■ Instructions:
1: Retype a span of the staple-particle article, beginning at the words "That is the" and stopping after "demand with vibration.".
2: Mark each statement yes or no according to the staple-particle article, quoting the words that decide it: (a) The material's behavior comes from its chemistry. (b) Gentle vibration makes the particles grip harder. (c) The team's work appeared in the Journal of Applied Physics.
3: Carry on the staple-particle article from its last sentence.

■ Source text:
··········

VegOut

Eat Better Live Lighter Think Deeper
Magazine Recipes
About Masthead Editorial Search Newsletter

A team at Colorado Boulder just built a material that holds its shape like concrete and pours like sand — and the trick has nothing to do with chemistry

This strange material can become strong or fall apart in seconds

·JUNE 18, 2026·4 MIN READ

Materials that can hold their shape under load, then collapse into loose particles when shaken, represent an intriguing direction in granular mechanics. The underlying principle relies not on chemistry, but on geometry.

The particles are shaped like tiny office staples. When piled together, their two-legged forms hook into each other and refuse to let go. Apply gentle vibration and they grip harder. Crank the vibration up and the whole structure unravels into a pourable heap.

That is the finding from a team at the Paul M. Rady Department of Mechanical Engineering at CU Boulder, led by Professor Francois Barthelat. In work published in the Journal of Applied Physics, Barthelat and his colleagues — including PhD students Saeed Pezeshki and Youhan Sohn — show that staple-shaped particles tangle into a structure that is both strong and flexible, and that the level of entanglement can be tuned on demand with vibration.

··········

Word and item position data:

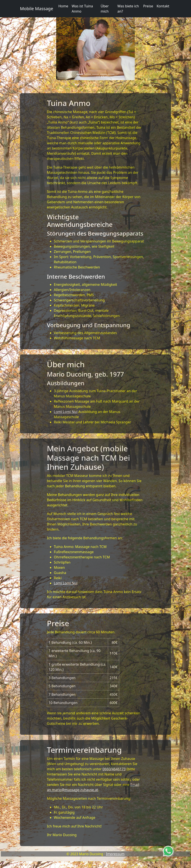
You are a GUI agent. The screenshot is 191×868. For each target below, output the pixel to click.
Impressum (115, 854)
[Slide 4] (103, 74)
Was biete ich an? (128, 9)
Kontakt (163, 6)
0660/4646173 (114, 769)
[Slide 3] (96, 74)
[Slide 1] (80, 74)
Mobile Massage (36, 8)
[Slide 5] (111, 74)
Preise (148, 6)
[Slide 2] (87, 74)
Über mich (105, 9)
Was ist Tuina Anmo (82, 9)
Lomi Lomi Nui (66, 412)
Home (63, 6)
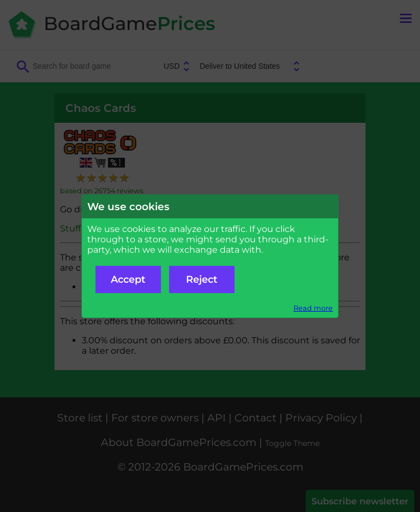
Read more (313, 308)
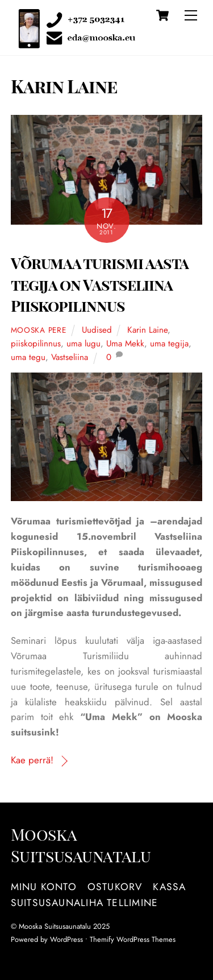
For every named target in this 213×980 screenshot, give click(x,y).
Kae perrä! (32, 760)
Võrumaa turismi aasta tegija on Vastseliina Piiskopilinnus (99, 284)
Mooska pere (39, 330)
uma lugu (83, 344)
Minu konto (44, 887)
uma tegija (169, 344)
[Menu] (191, 15)
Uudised (97, 330)
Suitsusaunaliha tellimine (84, 903)
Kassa (169, 887)
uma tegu (28, 357)
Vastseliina (69, 357)
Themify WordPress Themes (132, 939)
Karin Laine (147, 330)
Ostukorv (115, 887)
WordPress (66, 939)
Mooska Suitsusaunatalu (55, 926)
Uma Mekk (125, 344)
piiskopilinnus (36, 344)
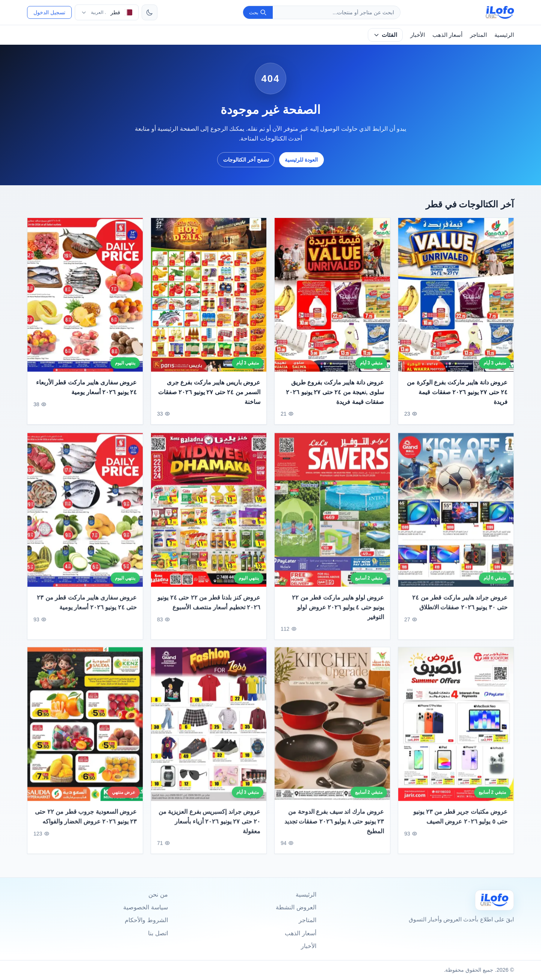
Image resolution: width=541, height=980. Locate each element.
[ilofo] (500, 12)
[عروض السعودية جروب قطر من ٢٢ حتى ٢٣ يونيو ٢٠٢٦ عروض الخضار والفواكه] (85, 733)
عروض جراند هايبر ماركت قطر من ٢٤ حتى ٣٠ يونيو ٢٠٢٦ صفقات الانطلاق (460, 611)
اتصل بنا (158, 933)
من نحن (158, 894)
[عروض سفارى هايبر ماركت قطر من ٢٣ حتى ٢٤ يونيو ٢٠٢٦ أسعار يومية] (85, 518)
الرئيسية (504, 35)
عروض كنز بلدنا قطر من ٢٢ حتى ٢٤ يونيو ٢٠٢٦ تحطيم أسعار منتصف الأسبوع (209, 611)
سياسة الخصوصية (145, 907)
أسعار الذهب (447, 35)
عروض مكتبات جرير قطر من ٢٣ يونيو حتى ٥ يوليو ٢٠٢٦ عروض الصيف (460, 825)
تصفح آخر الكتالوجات (246, 160)
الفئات (385, 35)
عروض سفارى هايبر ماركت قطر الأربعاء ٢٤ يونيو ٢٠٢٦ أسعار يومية (86, 388)
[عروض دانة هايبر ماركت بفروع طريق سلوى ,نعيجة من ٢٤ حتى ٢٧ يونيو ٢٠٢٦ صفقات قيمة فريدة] (332, 295)
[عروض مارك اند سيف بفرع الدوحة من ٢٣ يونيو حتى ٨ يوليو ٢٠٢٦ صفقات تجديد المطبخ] (332, 733)
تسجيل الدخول (49, 12)
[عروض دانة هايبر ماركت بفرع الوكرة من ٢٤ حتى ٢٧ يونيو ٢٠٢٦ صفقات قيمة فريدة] (456, 295)
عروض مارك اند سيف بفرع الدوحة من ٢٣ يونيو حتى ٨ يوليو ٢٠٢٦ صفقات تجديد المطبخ (334, 829)
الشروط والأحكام (146, 920)
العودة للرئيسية (301, 160)
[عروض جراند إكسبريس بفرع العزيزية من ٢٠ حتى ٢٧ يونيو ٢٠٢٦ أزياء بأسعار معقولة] (208, 733)
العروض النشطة (296, 907)
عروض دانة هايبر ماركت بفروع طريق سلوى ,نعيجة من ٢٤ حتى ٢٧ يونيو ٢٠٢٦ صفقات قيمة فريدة (335, 392)
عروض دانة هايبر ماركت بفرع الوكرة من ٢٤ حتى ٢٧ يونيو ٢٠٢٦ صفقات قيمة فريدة (457, 392)
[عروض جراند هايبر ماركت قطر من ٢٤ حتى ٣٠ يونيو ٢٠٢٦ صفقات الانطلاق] (456, 518)
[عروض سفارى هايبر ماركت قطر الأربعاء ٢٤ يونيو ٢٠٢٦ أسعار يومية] (85, 295)
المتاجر (478, 35)
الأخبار (417, 35)
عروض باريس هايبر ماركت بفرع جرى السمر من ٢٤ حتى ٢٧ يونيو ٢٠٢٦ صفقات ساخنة (209, 392)
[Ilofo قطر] (494, 900)
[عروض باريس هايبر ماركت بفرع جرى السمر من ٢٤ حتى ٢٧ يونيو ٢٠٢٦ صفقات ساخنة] (208, 295)
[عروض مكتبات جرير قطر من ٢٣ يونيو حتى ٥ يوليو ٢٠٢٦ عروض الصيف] (456, 733)
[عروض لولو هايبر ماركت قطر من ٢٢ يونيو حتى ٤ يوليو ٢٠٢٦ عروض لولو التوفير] (332, 518)
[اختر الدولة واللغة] (107, 12)
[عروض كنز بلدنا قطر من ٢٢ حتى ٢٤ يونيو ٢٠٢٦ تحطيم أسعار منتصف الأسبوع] (208, 518)
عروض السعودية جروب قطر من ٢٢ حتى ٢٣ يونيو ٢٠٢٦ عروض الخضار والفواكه (86, 825)
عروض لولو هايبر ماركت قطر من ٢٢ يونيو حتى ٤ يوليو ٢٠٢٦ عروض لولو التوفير (338, 615)
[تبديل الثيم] (150, 12)
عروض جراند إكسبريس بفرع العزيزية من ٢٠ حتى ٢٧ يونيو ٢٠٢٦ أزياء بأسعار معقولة (209, 829)
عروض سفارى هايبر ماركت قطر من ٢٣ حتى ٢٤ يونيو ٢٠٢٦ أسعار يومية (87, 611)
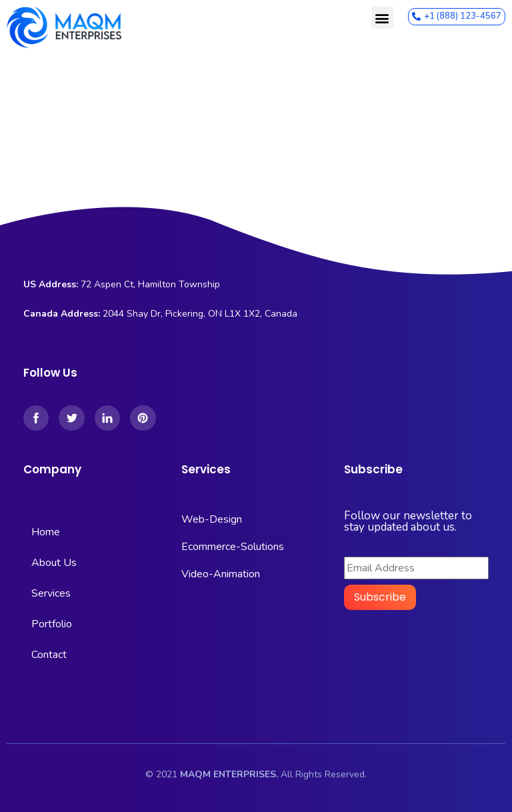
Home (45, 532)
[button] (382, 17)
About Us (54, 563)
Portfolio (51, 624)
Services (51, 593)
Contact (49, 655)
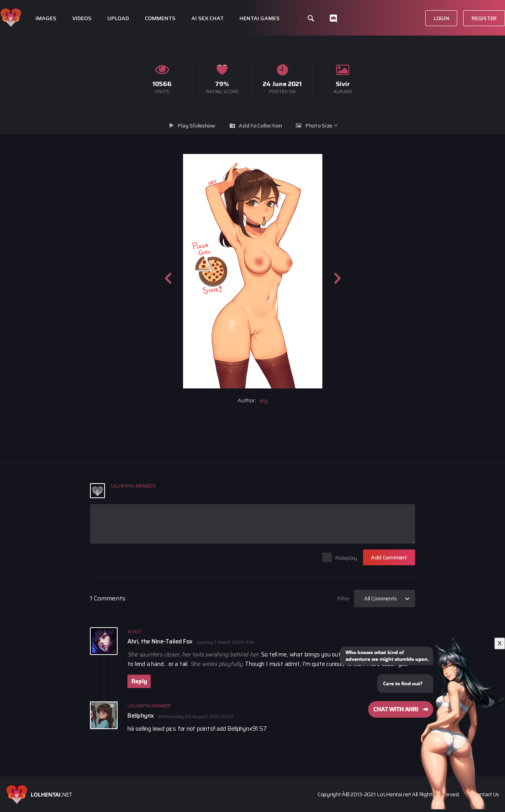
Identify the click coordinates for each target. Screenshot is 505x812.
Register (484, 18)
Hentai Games (260, 18)
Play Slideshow (196, 126)
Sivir (343, 84)
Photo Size (319, 126)
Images (46, 18)
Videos (82, 18)
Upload (118, 18)
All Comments (380, 598)
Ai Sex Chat (208, 18)
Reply (139, 681)
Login (441, 18)
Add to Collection (260, 126)
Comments (160, 18)
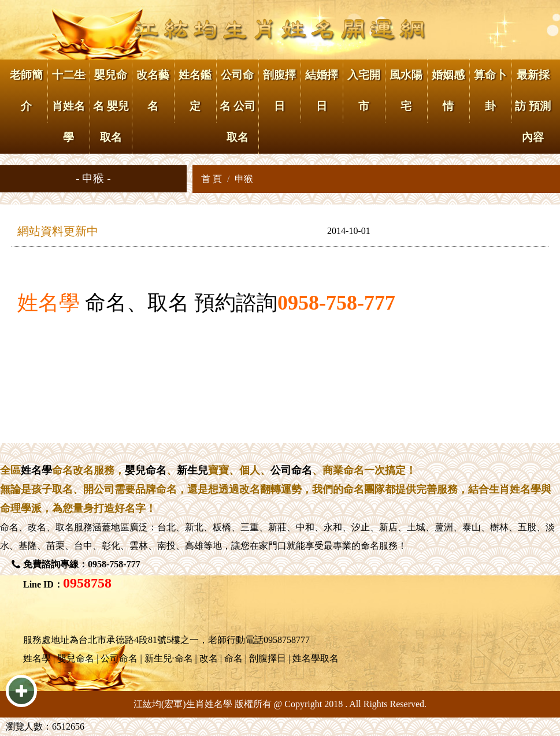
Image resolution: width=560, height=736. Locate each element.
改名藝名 (153, 90)
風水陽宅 (406, 90)
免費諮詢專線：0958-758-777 (81, 564)
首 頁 (212, 179)
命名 (9, 527)
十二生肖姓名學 (68, 106)
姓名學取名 (316, 658)
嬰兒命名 (146, 470)
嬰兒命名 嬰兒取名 (111, 106)
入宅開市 (364, 90)
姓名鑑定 (195, 90)
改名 (37, 527)
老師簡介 (26, 90)
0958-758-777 (336, 303)
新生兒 (192, 470)
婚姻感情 (448, 90)
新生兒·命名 (169, 658)
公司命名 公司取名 (238, 106)
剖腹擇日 (279, 90)
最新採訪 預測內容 (533, 106)
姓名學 (49, 303)
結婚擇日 (321, 90)
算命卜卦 (490, 90)
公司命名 (291, 470)
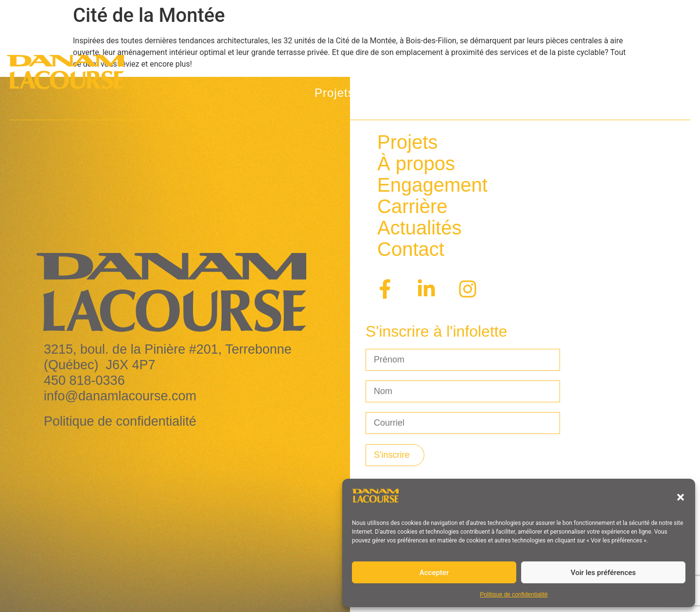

··········

■ Answers for the tasks:
1:
That is the finding from a team at the Paul M. Rady Department of Mechanical Engineering at CU Boulder, led by Professor Francois Barthelat. In work published in the Journal of Applied Physics, Barthelat and his colleagues — including PhD students Saeed Pezeshki and Youhan Sohn — show that staple-shaped particles tangle into a structure that is both strong and flexible, and that the level of entanglement can be tuned on demand with vibration.

2:
(a) No: "The underlying principle relies not on chemistry, but on geometry."
(b) Yes: "Apply gentle vibration and they grip harder."
(c) Yes: "In work published in the Journal of Applied Physics"

3:
The conventional assumption in materials science is that strength and reversibility sit at opposite ends of a spectrum. Concrete is strong but permanent. Sand is reconfigurable but weak. The new findings suggest that trade-off may have been a failure of imagination about particle shape rather than a hard physical limit.

Why shape matters more than substance

Sand grains are smooth and convex. They slide past one another. That's why a sandcastle holds together only when wet — water bridges the gaps that the grains themselves can't.

Staple-shaped particles don't have that problem. Each one has two bent legs that can thread through the legs of its neighbors. The result is a tangled network held together by mechanical entanglement, not glue, not friction, not chemistry.

Natural structures where tangled fibers create unexpected strength — bird nests that survive storms, the collagen scaffolding inside bone — follow a similar pattern: hook-shaped components, randomly oriented, holding load through interlocking rather than bonding. Barthelat's team draws on those analogues directly.

In testing across a range of particle geometries via Monte Carlo simulations and physical pickup experiments, the two-legged staple form produced the highest degree of entanglement. Add or subtract a leg and the numbers fall off. The shape isn't arbitrary — it's an optimum.

The strength-toughness problem

Engineers usually have to choose between two properties. Strength is the ability to resist force without deforming. Toughness is the ability to absorb energy without shattering. Steel cables are strong. Rubber is tough. Materials that are both — silk, bone, certain composites — are rare and expensive to manufacture.

"Our entangled granular material using the staple-like particle demonstrates both high strength and toughness at the same time," Pezeshki said. The interlocking network distributes load across many particles. When stress concentrates in one area, the local tangle shifts rather than fractures.

The behavior sits in an ambiguous category: the material is obviously not a liquid, but it's also not quite solid. That ambiguity opens engineering possibilities that conventional categories foreclose.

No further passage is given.